Some recent studies have suggested that avocado oil may reduce the breakdown of collagen in the skin. Initial studies have indicated that avocado oil may inhibit the enzyme, lysyl oxidase, which breaks down collagen. The studies also suggest that avocado oil may increase the levels of soluble collagen as well. It is important to remember that a small number of studies does not indicate a causational relationship. As always keep in mind that studies may be looking at much higher concentrations of the ingredient when analysing in and often in studies using animals. Not all animal studies are transferable to humans.
Avocado may have some mild anti-inflammatory benefits to the skin as well. This may be beneficial for acne prone skin types. While acne prone skin types are often warned about using products that are occlusive or protective, for inflamed acne, avocado oil may be a good thing to use short term as it is able to help maintain moisture levels and may help to soothe irritation and redness.
Is Avocado Oil Vegan?
Avocado oil is a vegan ingredient. As avocado oil is derived from, you guessed it, avocados, it is considered to be a plant-based ingredient.
If you are looking for a vegan formulation it is best to check that the other ingredients are vegan and that the brand is cruelty-free.
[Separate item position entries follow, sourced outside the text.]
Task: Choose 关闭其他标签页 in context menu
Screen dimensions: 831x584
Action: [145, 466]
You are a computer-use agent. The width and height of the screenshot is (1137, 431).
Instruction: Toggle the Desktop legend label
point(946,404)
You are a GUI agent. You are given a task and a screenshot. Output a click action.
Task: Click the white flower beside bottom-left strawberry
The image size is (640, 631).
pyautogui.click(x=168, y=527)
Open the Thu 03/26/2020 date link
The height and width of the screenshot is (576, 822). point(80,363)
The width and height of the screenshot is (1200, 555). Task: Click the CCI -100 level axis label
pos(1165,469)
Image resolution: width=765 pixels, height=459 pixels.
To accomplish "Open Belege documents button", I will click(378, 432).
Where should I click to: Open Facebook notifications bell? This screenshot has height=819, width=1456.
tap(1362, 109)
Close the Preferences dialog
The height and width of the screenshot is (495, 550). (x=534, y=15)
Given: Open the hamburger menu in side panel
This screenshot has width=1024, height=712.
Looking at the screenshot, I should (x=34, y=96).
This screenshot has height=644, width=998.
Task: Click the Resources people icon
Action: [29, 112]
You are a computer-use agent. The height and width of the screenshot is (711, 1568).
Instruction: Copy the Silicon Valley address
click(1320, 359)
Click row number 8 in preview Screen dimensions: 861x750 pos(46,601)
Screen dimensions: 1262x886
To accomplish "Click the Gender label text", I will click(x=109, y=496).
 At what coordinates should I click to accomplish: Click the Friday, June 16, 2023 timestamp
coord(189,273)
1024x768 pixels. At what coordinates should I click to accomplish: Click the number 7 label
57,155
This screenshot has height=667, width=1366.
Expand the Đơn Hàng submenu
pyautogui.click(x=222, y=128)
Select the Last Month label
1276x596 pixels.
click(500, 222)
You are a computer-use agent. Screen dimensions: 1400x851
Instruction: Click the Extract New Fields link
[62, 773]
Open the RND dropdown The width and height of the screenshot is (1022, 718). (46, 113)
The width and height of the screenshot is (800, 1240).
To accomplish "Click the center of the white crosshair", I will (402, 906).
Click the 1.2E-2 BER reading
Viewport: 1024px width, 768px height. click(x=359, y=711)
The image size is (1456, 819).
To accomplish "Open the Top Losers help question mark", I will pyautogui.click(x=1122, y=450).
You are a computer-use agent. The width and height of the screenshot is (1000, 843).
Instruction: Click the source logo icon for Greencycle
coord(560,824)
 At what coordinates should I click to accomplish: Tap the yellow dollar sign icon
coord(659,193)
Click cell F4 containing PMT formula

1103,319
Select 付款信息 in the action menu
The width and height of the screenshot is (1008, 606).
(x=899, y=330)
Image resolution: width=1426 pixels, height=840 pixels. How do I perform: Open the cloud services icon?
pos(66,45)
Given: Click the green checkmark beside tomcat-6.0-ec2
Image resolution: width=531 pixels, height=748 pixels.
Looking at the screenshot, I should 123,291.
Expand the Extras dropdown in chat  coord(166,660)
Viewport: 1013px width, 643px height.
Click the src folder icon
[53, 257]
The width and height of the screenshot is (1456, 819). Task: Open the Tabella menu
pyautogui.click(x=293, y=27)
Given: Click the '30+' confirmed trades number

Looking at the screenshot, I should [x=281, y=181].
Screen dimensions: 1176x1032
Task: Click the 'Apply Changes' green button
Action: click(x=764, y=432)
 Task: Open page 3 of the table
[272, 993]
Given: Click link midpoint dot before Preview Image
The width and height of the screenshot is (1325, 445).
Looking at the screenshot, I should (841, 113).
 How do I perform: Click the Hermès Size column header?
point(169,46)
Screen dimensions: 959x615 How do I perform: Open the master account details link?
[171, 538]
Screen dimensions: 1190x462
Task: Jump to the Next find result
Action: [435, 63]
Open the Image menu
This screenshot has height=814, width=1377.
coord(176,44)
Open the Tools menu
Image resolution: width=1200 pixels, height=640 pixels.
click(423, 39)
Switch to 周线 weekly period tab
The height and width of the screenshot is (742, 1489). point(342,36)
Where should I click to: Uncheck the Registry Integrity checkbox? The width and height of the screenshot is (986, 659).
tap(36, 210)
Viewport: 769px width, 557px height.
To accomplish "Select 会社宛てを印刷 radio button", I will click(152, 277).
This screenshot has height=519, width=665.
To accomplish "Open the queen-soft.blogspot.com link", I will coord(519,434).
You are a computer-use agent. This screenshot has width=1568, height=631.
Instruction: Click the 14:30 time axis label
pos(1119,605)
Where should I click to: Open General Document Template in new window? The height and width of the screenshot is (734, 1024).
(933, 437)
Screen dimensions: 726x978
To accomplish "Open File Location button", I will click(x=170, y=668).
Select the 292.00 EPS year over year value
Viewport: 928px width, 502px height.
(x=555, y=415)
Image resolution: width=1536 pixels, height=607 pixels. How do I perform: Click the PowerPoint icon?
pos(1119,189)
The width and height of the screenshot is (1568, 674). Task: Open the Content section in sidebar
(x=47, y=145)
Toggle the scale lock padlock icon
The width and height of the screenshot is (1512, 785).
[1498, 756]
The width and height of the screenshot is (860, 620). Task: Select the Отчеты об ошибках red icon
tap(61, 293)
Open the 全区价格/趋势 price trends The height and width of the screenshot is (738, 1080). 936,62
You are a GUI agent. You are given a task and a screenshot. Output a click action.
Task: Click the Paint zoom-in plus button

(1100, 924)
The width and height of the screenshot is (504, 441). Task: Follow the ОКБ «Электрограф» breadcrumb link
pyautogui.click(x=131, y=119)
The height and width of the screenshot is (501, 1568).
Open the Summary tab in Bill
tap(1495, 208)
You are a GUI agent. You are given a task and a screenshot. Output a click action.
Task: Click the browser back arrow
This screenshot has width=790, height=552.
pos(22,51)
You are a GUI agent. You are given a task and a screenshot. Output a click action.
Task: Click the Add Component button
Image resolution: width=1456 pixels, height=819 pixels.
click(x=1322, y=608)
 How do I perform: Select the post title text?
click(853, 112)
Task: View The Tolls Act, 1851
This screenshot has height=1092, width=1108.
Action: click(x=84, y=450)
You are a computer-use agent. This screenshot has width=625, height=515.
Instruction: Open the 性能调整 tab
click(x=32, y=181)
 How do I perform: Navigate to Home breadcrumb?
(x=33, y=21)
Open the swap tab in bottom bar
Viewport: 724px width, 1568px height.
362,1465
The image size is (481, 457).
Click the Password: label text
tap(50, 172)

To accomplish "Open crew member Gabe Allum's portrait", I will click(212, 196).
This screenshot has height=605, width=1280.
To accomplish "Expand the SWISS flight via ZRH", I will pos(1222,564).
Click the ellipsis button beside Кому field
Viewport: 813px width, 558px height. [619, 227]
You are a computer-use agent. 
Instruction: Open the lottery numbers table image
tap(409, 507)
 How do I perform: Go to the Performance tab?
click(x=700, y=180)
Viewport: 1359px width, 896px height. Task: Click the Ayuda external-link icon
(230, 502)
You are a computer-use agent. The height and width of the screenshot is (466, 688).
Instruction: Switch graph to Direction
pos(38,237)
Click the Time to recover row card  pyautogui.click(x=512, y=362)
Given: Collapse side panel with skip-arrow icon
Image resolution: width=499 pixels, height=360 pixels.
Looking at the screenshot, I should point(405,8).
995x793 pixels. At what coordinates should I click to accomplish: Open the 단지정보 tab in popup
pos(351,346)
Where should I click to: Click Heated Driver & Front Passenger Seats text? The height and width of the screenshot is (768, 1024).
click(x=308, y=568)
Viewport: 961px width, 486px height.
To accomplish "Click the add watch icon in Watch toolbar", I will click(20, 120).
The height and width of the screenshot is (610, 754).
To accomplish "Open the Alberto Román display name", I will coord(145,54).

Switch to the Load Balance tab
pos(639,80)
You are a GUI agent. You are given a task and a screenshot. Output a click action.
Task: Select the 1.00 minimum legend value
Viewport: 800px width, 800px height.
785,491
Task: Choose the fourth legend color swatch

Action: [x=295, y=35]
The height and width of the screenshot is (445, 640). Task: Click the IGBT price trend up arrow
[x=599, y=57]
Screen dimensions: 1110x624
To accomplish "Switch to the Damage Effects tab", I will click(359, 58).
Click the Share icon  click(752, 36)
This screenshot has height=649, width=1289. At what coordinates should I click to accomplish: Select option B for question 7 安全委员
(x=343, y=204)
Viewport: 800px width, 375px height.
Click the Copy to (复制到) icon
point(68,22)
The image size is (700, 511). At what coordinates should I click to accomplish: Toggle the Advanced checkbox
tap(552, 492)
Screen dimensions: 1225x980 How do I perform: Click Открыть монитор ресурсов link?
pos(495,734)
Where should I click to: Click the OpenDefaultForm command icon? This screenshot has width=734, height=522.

Is Avocado Oil Comedogenic?
Avocado oil is considered to be mildly comedogenic which means that it can clog your pores. However, it is most likely to cause congestion in skin types that are prone to congestion, breakouts or blemishes.
Is Avocado Oil Good For Your Hair?
Avocado oil is also considered to be beneficial for the condition of your hair. According to a study pulished in the International Journal of Trichology, avocado oil may help to seal the cuticle of your hair, preventing breakage and increasing shine.
Is Avocado Oil Safe?
With all plant-based ingredients there is a risk of reaction as they are complex ingredients made up of many components. Avocado oil is also not well researched, as its popularity and benefits are only just beginning to be investigated. So if you have sensitive skin or skin that has a history of being reactive be mindful of potential sensitivity or reaction if you are wanting to give avocado oil a go.
The Cosmetic Ingredient Review Expert Panel, a group responsible for evaluating the safety of skincare and cosmetic ingredients has reviewed a number of edible oils, including avocado oil. The available data suggests that there is a small risk of reaction to avocado oil but that mostly it was considered to be safe and non-sensitizing.
Lin, T, Zhong, L, & Santiago, J, 2017. ‘Anti-Inflammatory and Skin Barrier Repair Effects of Topical Application of Some Plant Oils’, International Journal of Molecular Sciences, vol. 19, is. 1, pp. 70.
Flores, M, Saravia, C, Vergara, C, Avila, F, Valdés, H, & Ortiz-Viedma, J, 2019. ‘Avocado Oil: Characteristics, Properties, and Applications’, Molecules, vol. 24, is. 11, pp. 2172.